*** Opening RECORDED DATA ***
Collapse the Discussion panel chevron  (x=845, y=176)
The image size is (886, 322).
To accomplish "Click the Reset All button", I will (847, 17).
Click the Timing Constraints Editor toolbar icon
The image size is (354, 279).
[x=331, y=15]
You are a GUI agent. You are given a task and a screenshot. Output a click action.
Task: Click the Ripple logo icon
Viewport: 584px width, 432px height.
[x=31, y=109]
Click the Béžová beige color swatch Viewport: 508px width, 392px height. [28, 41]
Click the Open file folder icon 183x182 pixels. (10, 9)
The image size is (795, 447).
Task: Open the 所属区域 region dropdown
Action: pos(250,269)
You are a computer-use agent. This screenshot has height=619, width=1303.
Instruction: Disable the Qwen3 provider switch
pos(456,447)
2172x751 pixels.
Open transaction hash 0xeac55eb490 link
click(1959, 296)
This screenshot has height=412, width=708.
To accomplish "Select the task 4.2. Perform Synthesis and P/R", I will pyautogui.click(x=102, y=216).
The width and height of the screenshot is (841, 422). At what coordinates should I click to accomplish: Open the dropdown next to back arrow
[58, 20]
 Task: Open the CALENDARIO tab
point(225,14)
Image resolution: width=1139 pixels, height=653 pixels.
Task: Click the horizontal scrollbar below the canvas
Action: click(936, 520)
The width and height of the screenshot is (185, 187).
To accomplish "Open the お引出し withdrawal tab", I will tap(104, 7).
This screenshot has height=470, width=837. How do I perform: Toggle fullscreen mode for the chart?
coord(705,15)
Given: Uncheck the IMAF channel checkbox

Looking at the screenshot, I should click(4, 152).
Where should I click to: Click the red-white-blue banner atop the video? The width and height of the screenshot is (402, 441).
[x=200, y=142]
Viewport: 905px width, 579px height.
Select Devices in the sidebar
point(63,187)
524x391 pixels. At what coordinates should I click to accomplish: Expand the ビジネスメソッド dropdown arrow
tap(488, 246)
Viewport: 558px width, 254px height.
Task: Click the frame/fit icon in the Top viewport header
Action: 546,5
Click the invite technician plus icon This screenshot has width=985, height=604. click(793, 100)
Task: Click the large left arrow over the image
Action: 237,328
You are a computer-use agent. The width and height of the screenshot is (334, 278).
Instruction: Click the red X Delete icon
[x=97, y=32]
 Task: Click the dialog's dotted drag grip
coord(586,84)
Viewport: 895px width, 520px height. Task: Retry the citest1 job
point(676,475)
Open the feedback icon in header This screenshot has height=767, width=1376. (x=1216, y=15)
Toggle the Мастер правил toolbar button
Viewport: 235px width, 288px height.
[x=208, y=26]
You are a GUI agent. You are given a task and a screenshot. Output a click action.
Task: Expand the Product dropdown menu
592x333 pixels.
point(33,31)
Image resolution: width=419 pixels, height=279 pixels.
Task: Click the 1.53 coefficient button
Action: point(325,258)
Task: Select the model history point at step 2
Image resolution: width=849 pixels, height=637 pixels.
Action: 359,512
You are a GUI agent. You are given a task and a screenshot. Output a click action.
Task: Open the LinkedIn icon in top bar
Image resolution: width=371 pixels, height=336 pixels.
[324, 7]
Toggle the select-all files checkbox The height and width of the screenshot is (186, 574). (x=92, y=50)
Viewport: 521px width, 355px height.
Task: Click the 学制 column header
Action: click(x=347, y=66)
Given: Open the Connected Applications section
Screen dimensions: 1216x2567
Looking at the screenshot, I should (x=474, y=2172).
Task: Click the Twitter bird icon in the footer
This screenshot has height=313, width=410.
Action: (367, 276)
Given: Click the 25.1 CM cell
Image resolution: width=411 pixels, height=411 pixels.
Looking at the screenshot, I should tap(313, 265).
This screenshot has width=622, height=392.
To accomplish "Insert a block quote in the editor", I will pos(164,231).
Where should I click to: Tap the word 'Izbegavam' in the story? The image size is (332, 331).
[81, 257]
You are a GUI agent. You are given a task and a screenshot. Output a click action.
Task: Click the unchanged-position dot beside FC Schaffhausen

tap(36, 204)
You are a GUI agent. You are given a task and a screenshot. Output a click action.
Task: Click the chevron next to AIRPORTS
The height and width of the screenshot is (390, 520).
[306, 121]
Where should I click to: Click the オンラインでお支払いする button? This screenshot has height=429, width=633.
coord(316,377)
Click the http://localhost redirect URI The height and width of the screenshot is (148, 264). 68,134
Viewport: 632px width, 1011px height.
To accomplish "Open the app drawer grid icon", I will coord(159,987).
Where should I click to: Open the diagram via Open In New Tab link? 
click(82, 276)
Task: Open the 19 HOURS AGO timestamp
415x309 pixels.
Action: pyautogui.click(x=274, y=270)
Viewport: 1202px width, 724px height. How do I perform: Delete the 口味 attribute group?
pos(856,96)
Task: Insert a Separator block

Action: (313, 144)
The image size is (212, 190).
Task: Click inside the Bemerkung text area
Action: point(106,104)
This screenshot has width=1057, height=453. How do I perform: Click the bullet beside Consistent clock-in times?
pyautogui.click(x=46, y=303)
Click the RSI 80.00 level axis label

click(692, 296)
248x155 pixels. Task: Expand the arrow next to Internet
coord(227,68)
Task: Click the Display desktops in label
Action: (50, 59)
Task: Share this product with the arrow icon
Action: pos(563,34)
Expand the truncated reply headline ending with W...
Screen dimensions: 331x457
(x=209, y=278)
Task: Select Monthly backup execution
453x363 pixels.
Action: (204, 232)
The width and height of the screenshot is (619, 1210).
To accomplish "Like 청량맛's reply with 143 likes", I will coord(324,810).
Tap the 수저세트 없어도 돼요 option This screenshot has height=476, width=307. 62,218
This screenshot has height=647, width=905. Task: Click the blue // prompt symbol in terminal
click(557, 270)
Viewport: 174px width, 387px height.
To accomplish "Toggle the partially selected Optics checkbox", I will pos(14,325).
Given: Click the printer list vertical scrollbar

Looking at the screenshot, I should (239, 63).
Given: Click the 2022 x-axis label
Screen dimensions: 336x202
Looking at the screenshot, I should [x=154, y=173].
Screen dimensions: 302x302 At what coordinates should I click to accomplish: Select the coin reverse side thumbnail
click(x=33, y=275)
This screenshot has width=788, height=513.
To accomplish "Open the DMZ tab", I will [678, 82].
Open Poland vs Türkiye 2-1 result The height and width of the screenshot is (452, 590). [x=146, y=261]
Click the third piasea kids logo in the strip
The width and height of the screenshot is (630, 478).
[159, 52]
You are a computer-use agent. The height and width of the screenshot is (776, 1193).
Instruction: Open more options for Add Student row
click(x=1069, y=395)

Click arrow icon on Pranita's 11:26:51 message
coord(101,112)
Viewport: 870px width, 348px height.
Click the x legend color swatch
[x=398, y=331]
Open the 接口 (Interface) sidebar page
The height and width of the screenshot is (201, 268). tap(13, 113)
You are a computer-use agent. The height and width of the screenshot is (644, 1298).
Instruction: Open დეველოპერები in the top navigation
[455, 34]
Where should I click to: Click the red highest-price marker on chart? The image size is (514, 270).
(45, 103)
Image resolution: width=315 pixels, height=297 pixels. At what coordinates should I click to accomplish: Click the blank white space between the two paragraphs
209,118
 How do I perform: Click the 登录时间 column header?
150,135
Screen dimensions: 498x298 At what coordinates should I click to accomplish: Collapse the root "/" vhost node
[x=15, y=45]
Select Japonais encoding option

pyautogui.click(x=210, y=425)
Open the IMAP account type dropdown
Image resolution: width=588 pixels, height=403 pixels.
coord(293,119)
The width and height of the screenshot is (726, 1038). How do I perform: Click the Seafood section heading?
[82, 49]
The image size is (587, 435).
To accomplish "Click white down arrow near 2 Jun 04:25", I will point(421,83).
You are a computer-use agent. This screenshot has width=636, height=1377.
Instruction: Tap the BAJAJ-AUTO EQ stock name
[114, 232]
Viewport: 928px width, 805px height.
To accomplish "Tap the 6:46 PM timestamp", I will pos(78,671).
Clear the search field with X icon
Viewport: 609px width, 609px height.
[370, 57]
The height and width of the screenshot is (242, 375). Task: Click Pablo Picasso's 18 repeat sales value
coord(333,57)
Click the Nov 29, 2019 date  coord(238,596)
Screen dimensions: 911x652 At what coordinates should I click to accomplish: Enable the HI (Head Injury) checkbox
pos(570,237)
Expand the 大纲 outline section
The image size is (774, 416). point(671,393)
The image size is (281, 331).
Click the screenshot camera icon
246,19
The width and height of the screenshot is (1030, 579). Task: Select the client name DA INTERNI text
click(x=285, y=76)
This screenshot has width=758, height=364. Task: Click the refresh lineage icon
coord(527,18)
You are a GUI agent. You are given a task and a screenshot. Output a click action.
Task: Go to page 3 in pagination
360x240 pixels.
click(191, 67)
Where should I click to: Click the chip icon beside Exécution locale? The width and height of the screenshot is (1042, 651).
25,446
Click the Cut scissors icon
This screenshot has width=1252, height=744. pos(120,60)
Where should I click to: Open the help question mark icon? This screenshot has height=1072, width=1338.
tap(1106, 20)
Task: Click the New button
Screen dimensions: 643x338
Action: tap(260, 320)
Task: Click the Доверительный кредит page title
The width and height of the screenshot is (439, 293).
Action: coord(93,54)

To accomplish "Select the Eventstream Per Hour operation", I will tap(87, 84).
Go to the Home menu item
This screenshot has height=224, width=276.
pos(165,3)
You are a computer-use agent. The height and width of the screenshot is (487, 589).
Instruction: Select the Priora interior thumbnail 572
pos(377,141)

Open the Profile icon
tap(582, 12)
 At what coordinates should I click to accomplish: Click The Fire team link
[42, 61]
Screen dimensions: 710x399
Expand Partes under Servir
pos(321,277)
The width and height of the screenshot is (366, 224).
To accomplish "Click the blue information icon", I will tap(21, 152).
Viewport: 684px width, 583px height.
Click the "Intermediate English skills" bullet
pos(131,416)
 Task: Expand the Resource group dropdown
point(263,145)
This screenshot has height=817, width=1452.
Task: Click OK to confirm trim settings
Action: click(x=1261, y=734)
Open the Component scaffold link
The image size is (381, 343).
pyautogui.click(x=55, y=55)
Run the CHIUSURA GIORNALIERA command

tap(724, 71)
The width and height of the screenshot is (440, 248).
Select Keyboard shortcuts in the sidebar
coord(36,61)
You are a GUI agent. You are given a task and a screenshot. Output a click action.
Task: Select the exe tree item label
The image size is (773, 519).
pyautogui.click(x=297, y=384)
*** Closing RECORDED DATA ***
YOUR OBJECTIVE => The word to look for is "chevron"; copy out every line of the entries that holds it.

ANSWER FOR THIS EXERCISE =>
Collapse the Discussion panel chevron  (x=845, y=176)
Task: Click the chevron next to AIRPORTS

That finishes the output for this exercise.